• Problem statement
Omit the pictures, then reproduce exactly the line bearing "1297x614 pixels." and every line after it up to and including the last line of the entries below.

*** Entries provided ***

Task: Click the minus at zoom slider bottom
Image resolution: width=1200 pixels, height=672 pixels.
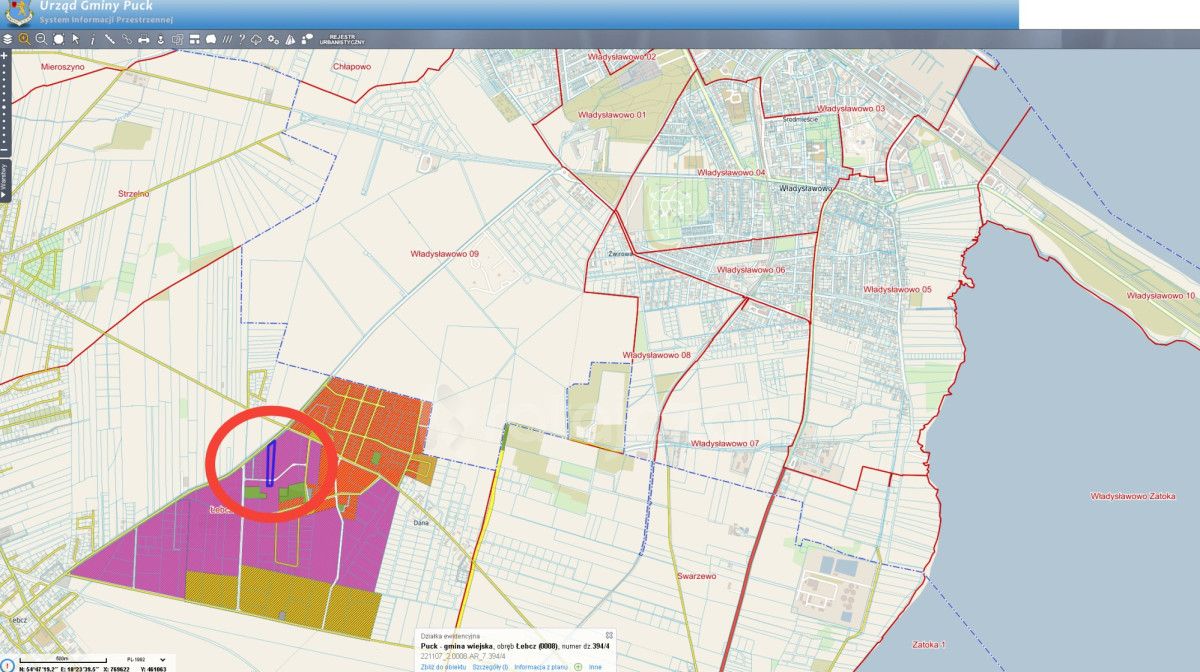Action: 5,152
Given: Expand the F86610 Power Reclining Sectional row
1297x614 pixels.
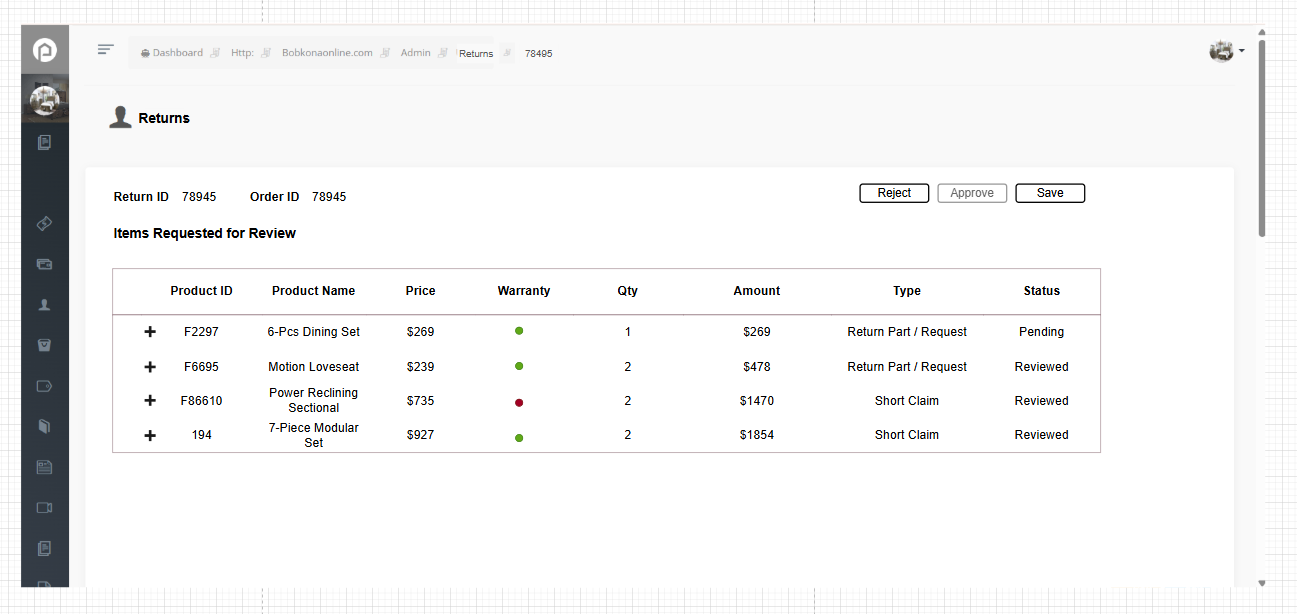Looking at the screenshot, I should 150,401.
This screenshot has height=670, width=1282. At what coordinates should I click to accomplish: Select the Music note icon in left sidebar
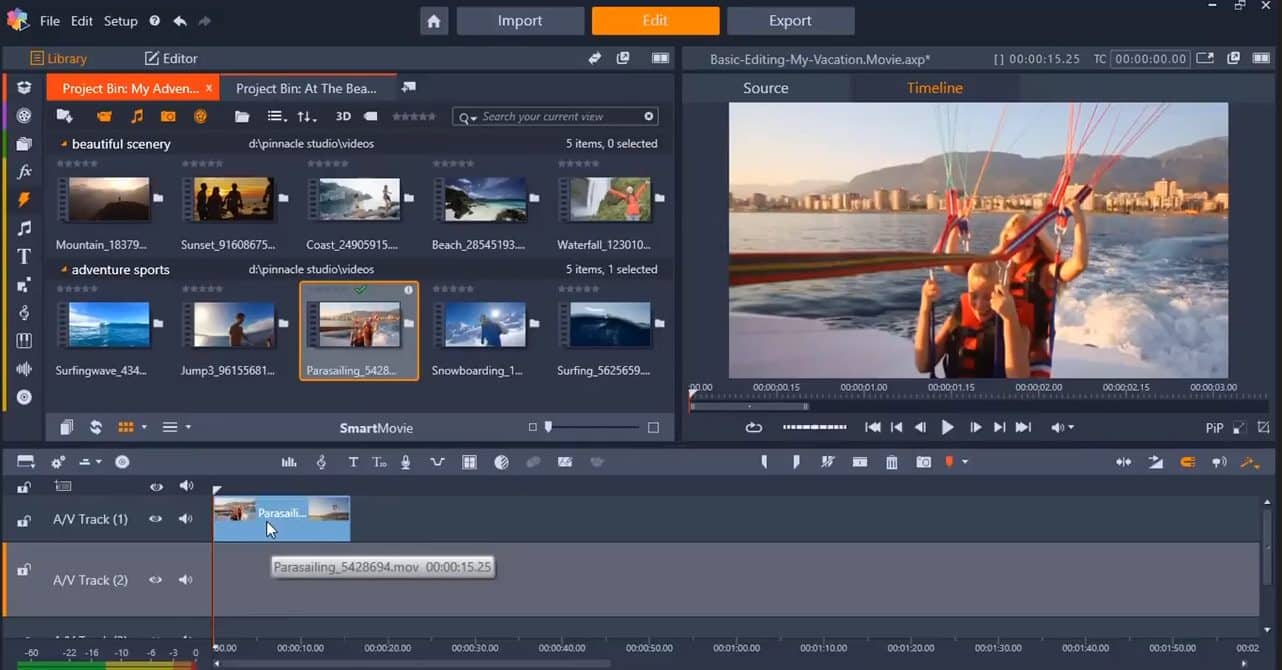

*** End of Entries provided ***

• Response to this exercise
1297x614 pixels.
Looking at the screenshot, I should 150,401.
This screenshot has height=670, width=1282. At what coordinates should I click to accomplish: Select the Music note icon in left sidebar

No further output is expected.